=== Records provided ===

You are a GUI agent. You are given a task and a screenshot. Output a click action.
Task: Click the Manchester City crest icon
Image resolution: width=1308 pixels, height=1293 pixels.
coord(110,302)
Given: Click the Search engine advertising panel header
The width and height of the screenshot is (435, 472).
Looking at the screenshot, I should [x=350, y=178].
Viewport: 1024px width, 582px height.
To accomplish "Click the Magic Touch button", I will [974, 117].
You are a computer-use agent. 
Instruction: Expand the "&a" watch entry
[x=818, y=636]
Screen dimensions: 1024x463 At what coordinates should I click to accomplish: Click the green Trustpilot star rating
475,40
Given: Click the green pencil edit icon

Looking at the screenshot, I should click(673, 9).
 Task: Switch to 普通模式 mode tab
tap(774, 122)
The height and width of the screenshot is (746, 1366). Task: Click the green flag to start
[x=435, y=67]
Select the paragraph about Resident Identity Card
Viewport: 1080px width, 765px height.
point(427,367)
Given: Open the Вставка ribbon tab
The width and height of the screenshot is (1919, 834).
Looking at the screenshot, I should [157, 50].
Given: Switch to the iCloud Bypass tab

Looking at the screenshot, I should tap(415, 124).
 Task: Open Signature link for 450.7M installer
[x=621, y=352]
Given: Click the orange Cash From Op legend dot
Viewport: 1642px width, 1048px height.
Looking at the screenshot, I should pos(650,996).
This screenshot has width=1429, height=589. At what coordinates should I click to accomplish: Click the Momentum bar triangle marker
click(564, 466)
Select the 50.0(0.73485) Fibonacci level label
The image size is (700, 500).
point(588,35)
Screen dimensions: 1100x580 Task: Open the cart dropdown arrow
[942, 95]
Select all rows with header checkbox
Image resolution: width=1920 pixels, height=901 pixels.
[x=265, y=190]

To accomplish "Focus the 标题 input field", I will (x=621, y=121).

===

● What is needed: Begin with the first line of the data above and, please, print each line exactly until you have printed the line containing "Given: Click the Search"; print nothing else.

● Result for this task:
You are a GUI agent. You are given a task and a screenshot. Output a click action.
Task: Click the Manchester City crest icon
Image resolution: width=1308 pixels, height=1293 pixels.
coord(110,302)
Given: Click the Search engine advertising panel header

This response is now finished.